Provided information —

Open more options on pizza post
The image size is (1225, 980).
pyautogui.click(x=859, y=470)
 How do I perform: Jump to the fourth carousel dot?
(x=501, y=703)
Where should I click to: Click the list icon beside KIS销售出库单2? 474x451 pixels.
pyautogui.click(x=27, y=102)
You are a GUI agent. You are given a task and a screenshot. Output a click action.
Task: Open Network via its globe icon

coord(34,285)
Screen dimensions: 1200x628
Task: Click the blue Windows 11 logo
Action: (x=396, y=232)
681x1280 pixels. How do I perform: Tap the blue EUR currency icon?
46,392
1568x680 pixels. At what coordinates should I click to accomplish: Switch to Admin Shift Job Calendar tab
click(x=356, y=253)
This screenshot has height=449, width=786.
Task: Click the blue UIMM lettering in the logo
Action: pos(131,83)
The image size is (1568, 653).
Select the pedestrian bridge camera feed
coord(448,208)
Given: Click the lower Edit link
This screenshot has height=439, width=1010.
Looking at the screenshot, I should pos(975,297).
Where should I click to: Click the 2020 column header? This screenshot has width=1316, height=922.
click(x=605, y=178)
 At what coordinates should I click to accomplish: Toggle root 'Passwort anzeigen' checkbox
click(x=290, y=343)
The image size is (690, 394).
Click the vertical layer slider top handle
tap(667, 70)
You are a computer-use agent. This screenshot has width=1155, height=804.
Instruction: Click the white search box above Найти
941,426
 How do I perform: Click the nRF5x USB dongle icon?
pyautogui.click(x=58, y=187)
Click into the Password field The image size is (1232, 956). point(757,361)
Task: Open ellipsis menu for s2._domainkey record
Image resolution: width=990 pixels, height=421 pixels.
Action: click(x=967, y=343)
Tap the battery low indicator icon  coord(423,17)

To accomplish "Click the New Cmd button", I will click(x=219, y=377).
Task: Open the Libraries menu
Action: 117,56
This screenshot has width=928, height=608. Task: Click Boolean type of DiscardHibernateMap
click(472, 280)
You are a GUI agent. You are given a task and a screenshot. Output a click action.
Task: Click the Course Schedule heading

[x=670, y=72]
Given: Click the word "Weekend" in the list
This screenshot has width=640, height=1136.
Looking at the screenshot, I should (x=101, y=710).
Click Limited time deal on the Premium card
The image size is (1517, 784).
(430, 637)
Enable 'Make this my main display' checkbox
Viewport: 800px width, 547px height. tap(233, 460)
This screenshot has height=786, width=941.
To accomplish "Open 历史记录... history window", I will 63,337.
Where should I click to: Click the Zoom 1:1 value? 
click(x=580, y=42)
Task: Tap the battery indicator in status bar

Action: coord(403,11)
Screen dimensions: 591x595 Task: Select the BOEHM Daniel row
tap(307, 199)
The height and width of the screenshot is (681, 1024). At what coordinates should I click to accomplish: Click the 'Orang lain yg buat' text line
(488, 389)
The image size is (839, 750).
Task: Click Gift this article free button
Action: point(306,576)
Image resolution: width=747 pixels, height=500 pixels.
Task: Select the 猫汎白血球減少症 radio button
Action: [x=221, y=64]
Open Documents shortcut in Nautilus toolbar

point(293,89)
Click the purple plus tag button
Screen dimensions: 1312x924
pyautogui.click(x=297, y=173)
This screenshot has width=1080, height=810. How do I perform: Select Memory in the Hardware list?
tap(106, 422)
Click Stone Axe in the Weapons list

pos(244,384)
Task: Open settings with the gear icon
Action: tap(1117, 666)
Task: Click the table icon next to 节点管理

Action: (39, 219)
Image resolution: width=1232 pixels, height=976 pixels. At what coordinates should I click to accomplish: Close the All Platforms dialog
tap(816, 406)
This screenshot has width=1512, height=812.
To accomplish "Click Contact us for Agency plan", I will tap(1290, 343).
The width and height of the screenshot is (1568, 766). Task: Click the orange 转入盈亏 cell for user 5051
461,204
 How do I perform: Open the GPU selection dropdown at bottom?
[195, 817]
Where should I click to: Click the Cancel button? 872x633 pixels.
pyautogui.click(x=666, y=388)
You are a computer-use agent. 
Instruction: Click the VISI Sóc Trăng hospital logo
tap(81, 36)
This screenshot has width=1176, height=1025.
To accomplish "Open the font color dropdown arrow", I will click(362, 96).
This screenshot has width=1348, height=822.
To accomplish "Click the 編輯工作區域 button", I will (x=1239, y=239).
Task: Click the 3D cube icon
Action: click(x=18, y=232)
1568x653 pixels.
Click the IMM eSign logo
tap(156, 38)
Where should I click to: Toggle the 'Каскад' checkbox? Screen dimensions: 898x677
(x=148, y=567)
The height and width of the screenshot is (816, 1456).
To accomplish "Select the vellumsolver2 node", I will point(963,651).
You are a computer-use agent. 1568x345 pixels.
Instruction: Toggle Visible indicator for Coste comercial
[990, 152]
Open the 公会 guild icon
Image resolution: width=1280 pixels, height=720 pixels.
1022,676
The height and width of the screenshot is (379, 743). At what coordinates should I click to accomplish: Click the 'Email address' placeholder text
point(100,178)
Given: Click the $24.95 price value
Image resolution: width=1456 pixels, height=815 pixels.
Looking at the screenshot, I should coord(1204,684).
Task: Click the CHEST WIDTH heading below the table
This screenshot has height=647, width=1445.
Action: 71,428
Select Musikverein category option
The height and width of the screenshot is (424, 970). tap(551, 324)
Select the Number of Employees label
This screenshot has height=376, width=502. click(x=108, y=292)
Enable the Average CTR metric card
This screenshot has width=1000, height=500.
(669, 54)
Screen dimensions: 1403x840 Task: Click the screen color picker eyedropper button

What you have to do — Return all lines above that mention the word "computer".

Result of the task —
You are a computer-use agent. This screenshot has width=1155, height=804.
You are a computer-use agent. 
You are a computer-use agent. 1568x345 pixels.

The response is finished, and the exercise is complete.